At the dawn of history, then, we find both possession of things and possession of persons already a part of the nation's mythologic heritage. Almost as soon as the gods were they began thus to visit one another. Then so soon as their earthly descendants appeared upon the scene they proceeded to visit them. Deity and humanity have continued on calling terms ever since.

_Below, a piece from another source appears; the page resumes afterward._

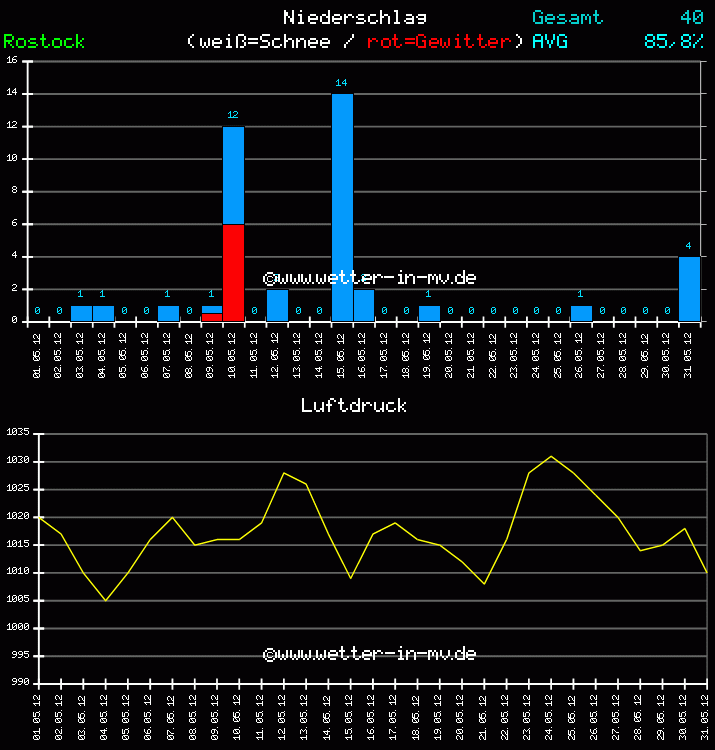The height and width of the screenshot is (750, 715).
Task: Click the tallest blue bar labeled 14
Action: point(342,206)

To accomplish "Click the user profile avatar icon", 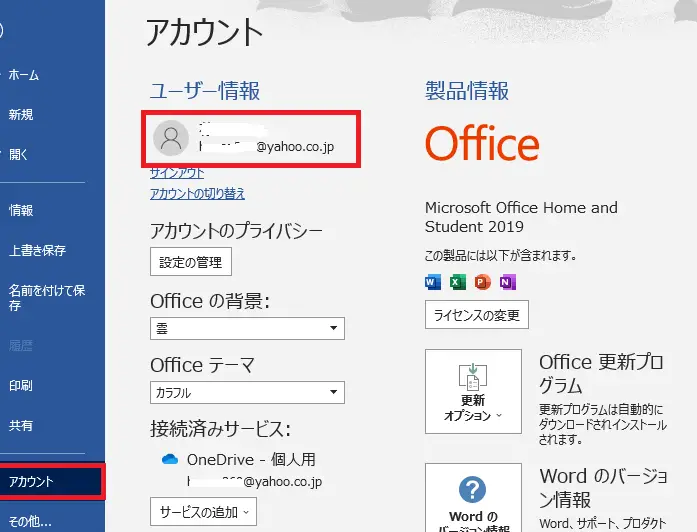I will pos(172,140).
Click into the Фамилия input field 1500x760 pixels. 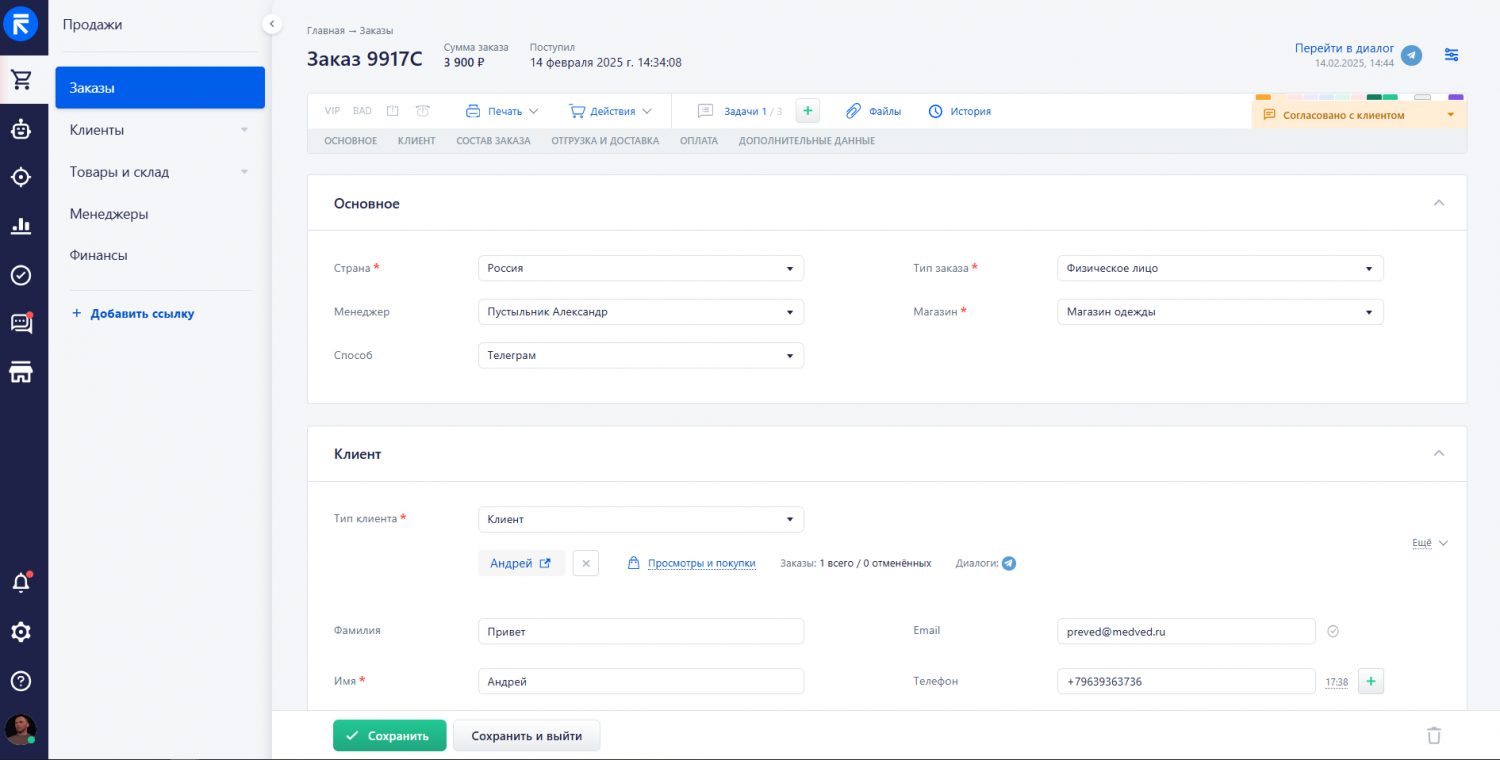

Thus we see, first, how crucial, and then how exhaustive, is the proof that this divine possession cult is purely Shintō, and that all the Buddhists have done is to set upon it in the most conclusive way the seal of their appreciation. It pains me to prick this Buddhist bubble, blown of filching other people's soap. But I feel the less compunction about doing so for the fact that Buddhism has enough beautiful ones of its own fashioning, round and perfect philosophic films that catch and reflect the eternal light in iridescent hues sufficient to charm many millions of men. Emotionally its tenets do not at bottom satisfy us occidentals, flirt with them as we may. Passivity is not our passion, preach it as we are prone to do each to his neighbor. Scientifically pessimism is foolishness and impersonality a stage in development from which we are emerging, not one into which we shall ever relapse. As a dogma it is unfortunate, doing its devotee in the deeper sense no good, but it becomes positively faulty when it leads to practical ignoring of the mine and thine, and does other people harm.